Getting started Spell Checking With Apache Lucene and Solr
Introduction
Recently, I did some minor work on improving the usability of the Lucene spell checker (see LUCENE-2479, LUCENE-2608 and the associated Solr work) and it got me thinking that a post on spell checking in Solr would be useful.
For those who aren’t familiar, the notion of spell checking in search (often called Did You Mean?) is slightly different from the notion of simply correcting spelling errors. It’s not that we don’t want to correct misspelled words, it’s more that we want to give suggestions for words that will lead to better results based on the way things are spelled in the index as well as other factors like past user behavior, the “correct” spelling of the word and any other apriori information, such as business goals, we might have. For instance, it may be the case that a word is so often misspelled by writers in your corpus that the best suggestion just might be an incorrectly spelled word, even if the user’s original query was properly spelled! For some background on building the foundation of a spell checker, see Peter Norvig’s excellent post.
Background
To understand spell checking in Solr, it is helpful to know a bit more about what is going on underneath the hood. There are several working parts to the spell checker, some in Solr and some in Lucene.
Starting with Solr, the primary mechanism for delivering spelling corrections is through a Search Component called the SpellCheckComponent. It is a highly configurable component that allows an application designer to plug in multiple spell checkers (more in a moment) at configuration time and then receive spelling suggestions from those dictionaries at query time as part of the Solr query response. A spell checker is an implementation of the SolrSpellChecker that, given inputs like a query and other parameters, returns suggestions along with other metadata. There are several spell checkers provided, including ones based off the Lucene spell checker and file based ones. The most commonly used one is the Lucene spell checker, but I’ve implemented others and have seen others do likewise.

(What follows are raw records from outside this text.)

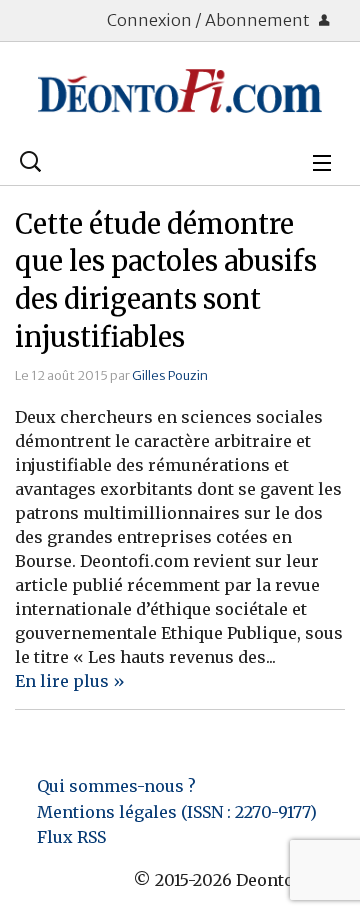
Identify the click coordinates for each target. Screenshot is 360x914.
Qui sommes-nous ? (116, 786)
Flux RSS (71, 837)
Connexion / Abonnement (210, 20)
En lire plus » (70, 681)
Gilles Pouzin (170, 375)
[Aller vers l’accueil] (180, 91)
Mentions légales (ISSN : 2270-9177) (177, 812)
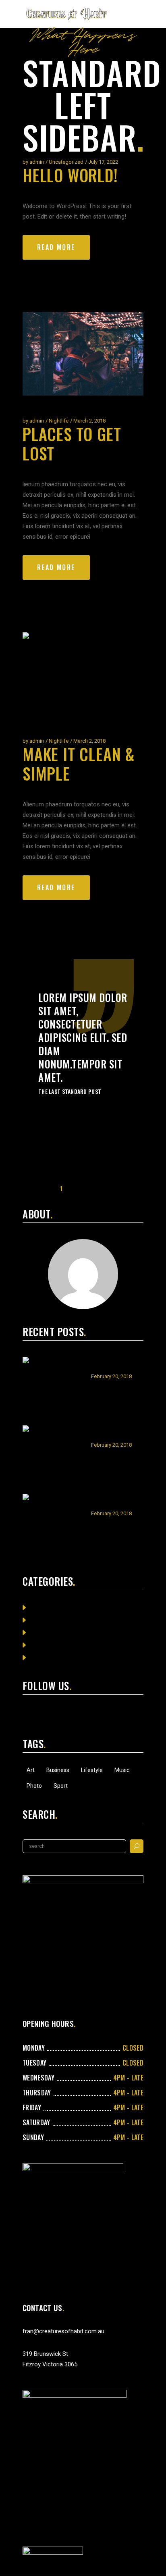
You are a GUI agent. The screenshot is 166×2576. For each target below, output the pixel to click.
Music (121, 1770)
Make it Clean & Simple (79, 763)
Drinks (39, 1620)
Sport (61, 1786)
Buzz (37, 1608)
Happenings (46, 1633)
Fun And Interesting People (116, 1432)
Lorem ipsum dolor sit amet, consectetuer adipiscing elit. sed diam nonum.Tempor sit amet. (82, 1037)
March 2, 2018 (89, 421)
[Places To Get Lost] (83, 354)
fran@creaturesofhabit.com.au (63, 2331)
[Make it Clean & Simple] (83, 674)
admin (36, 162)
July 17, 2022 (103, 162)
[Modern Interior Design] (53, 1387)
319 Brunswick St (45, 2353)
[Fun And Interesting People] (53, 1455)
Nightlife (58, 421)
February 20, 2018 (111, 1376)
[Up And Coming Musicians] (53, 1524)
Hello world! (70, 175)
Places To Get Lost (72, 443)
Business (57, 1770)
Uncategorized (66, 162)
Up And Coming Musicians (110, 1501)
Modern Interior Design (113, 1364)
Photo (34, 1786)
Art (31, 1770)
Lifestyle (92, 1770)
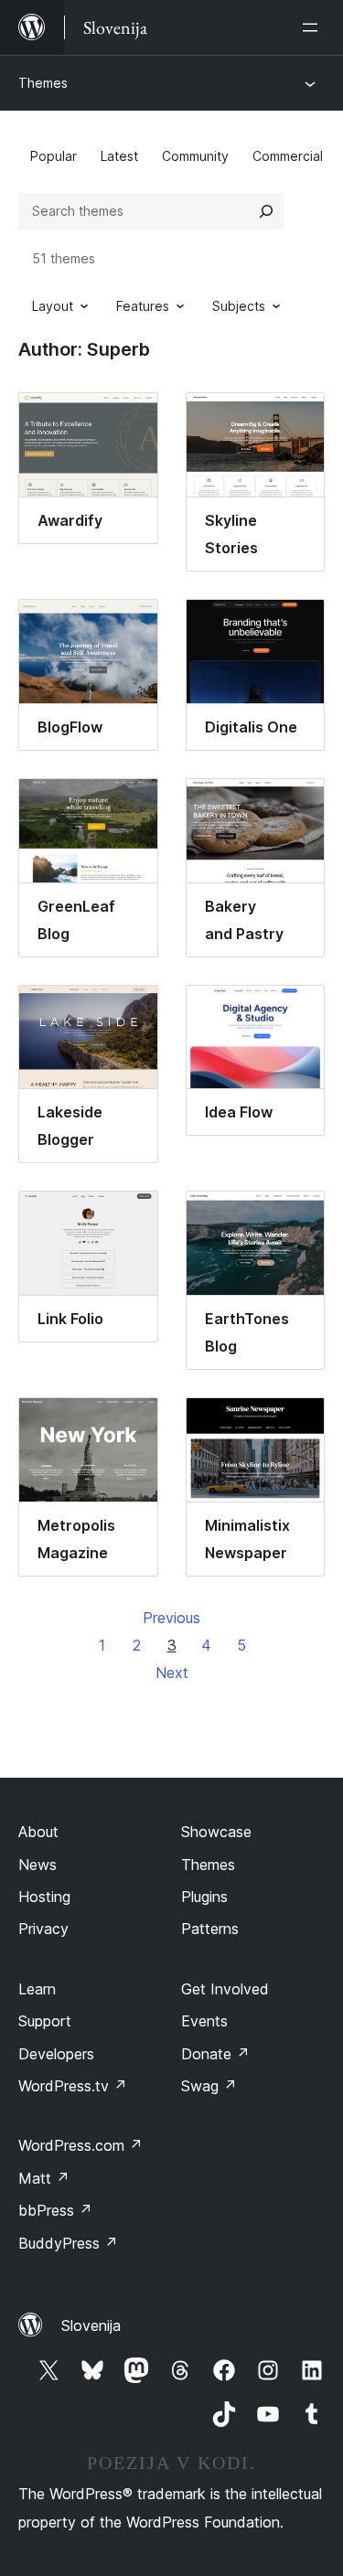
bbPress (55, 2210)
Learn (37, 1989)
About (38, 1831)
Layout (52, 306)
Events (204, 2021)
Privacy (43, 1928)
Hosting (44, 1896)
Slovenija (91, 2325)
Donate (215, 2054)
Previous (171, 1618)
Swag (209, 2086)
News (37, 1864)
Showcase (216, 1831)
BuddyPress (68, 2243)
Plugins (204, 1896)
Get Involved (225, 1989)
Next (171, 1672)
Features (142, 306)
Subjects (238, 306)
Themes (43, 83)
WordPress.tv (72, 2086)
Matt (44, 2178)
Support (44, 2021)
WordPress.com (80, 2145)
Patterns (210, 1928)
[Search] (266, 211)
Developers (56, 2054)
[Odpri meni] (313, 27)
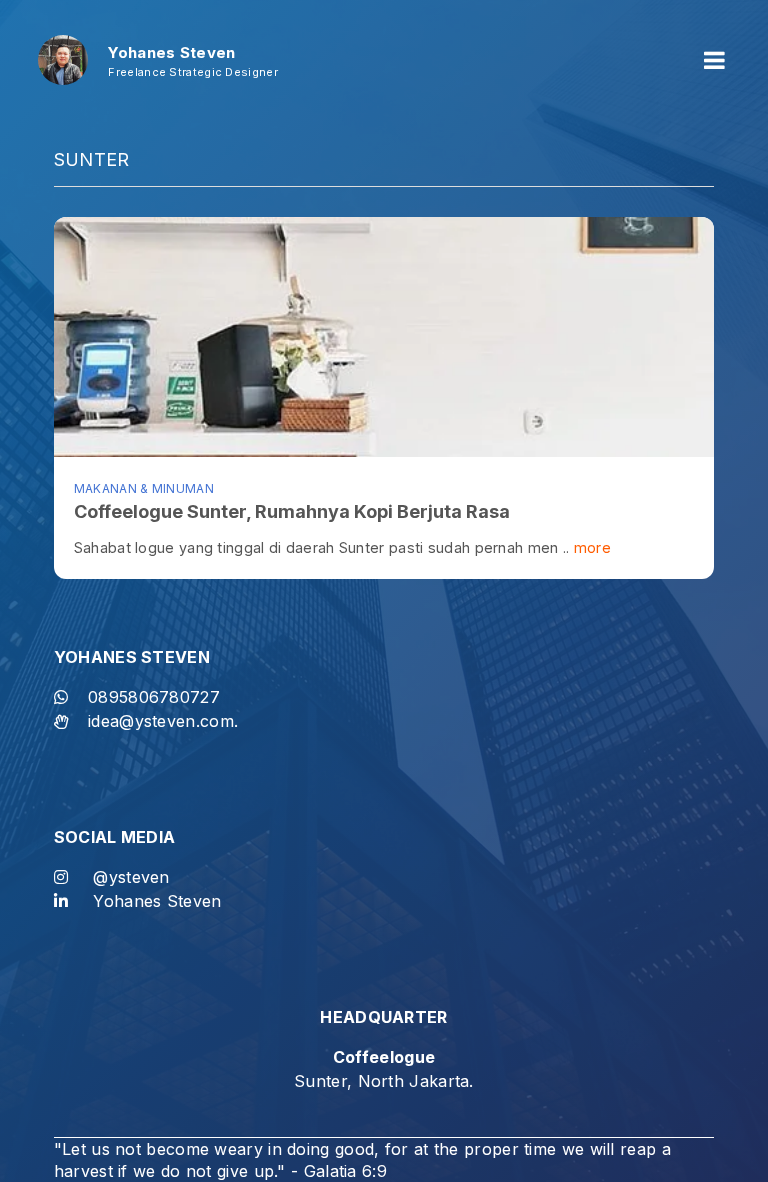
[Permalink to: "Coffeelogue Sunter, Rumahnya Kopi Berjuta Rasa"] (384, 337)
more (592, 547)
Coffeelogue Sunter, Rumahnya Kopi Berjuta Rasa (292, 511)
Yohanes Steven (157, 901)
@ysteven (131, 877)
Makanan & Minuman (144, 488)
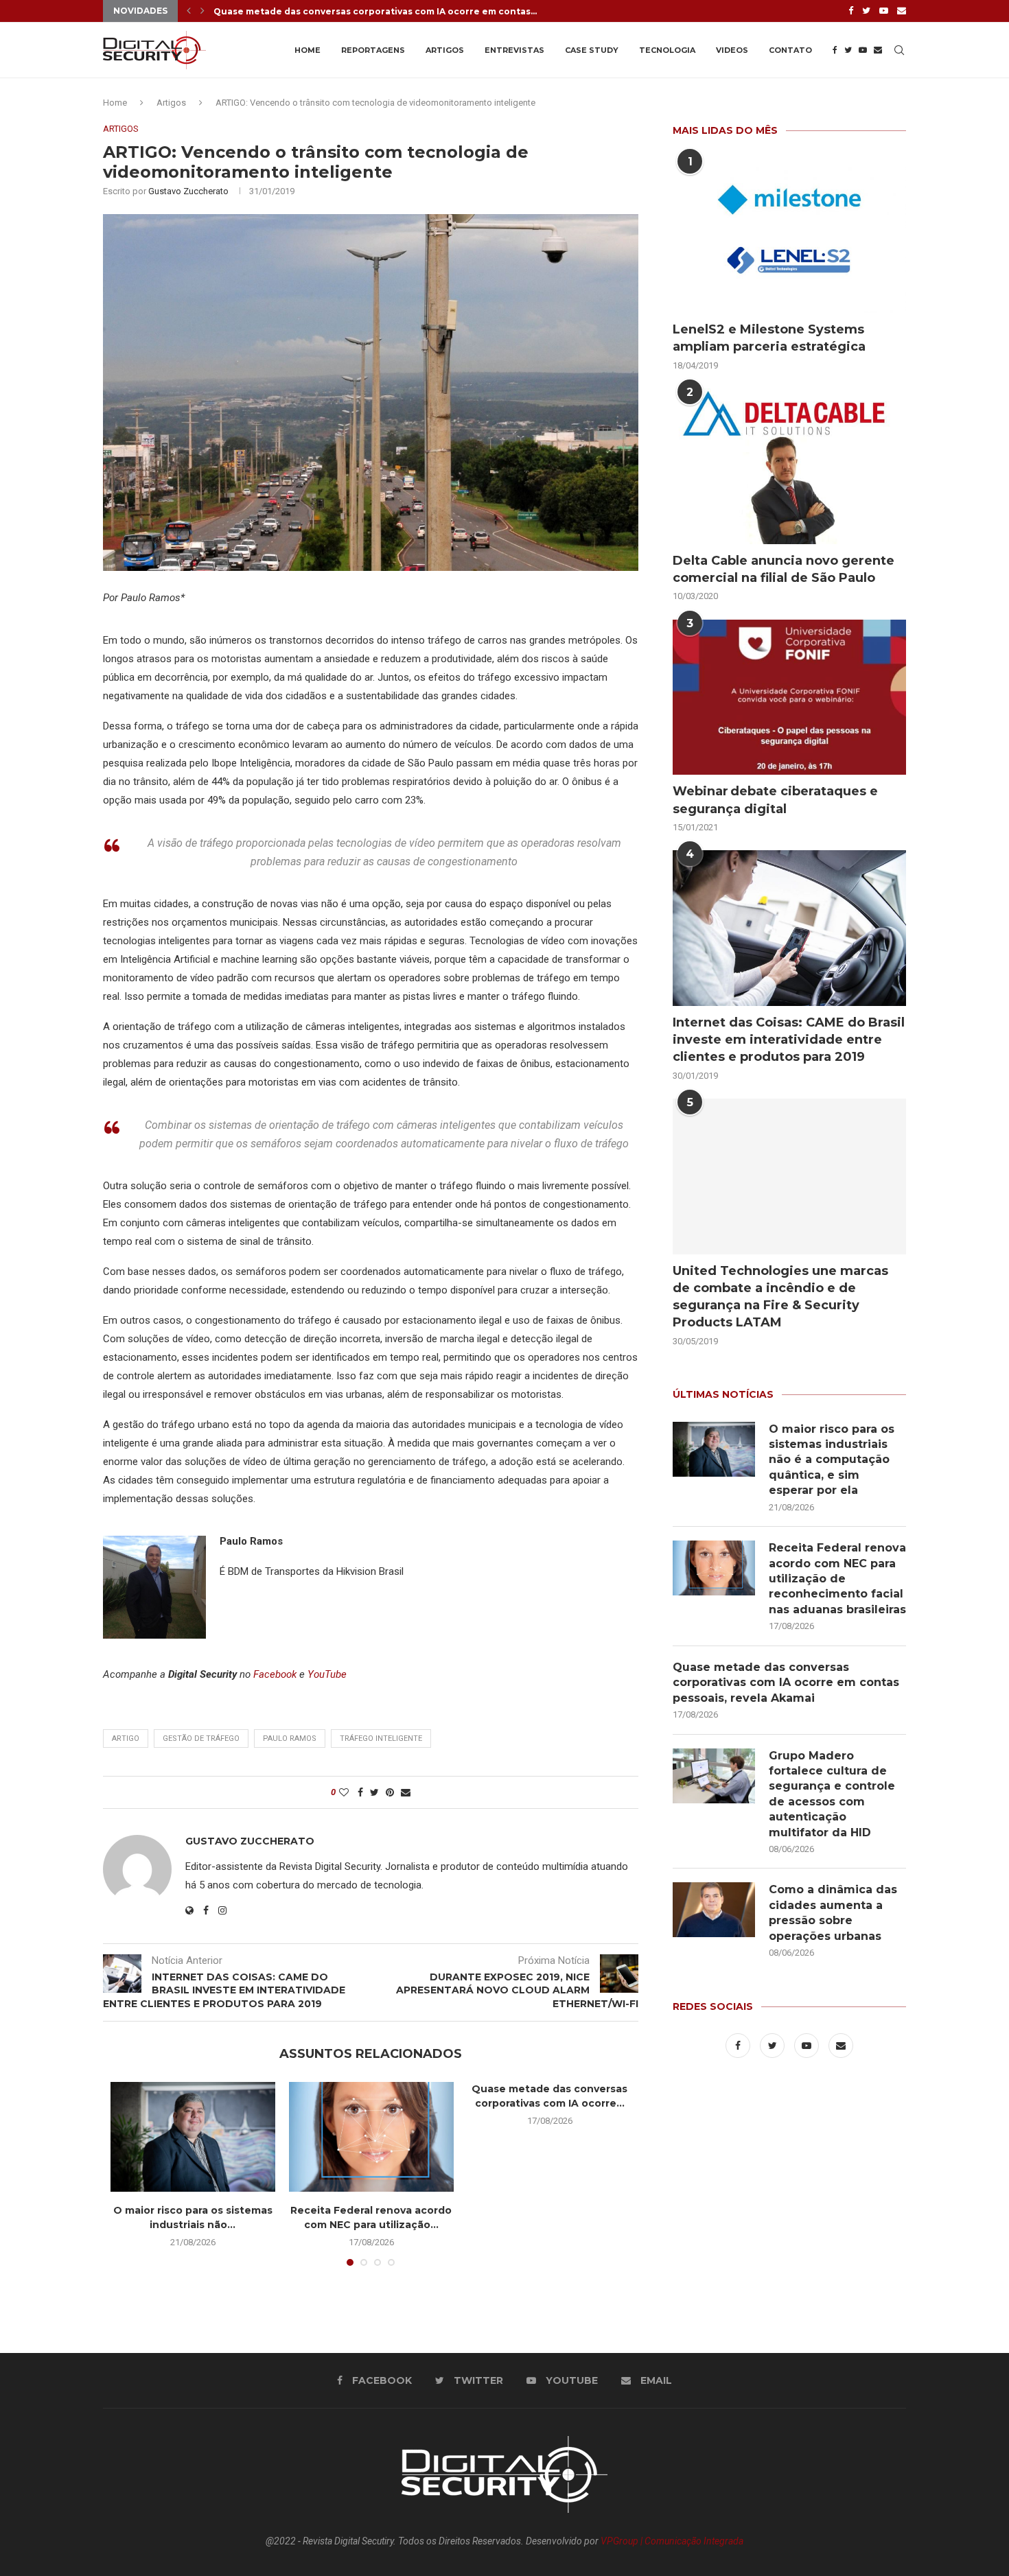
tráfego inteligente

Since the Lucene spell checker is the most commonly used one, it is worth digging into a little bit more. The Lucene spell checker comes with the Lucene release and is located in contrib/spellchecker. At a high level, it works by taking an existing field from the main Lucene index and builds a secondary index designed specifically for rapid look up of candidate suggestions. This index, for those who are curious, is built by creating character-based n-grams of the words from the original field. At query time, the word to be checked is appropriately analyzed and then searched against this secondary index. Assuming one or more hits are returned, the candidate word is then compared to the original word using a String distance measure (see org.apache.lucene.search.spell.StringDistance). The distance measure is completely pluggable. There are currently three different measures available: LevensteinDistance, JaroWinklerDistance and NGramDistance. Each one has it’s own merits, so I recommend you try them out to see which gives the best results. Generally speaking, JaroWinkler does a good job in accommodating for the fact that most people get the first few characters of a word right. (Coincidentally, my Taming Text< co-author Tom Morton has written a full chapter on fuzzy string matching, including spell checking, for our book. It is chapter 4 and is currently available in MEAP.) Once the candidates are scored, they are added to a Priority Queue and then the top X results are returned, where X is an input parameter to the method call.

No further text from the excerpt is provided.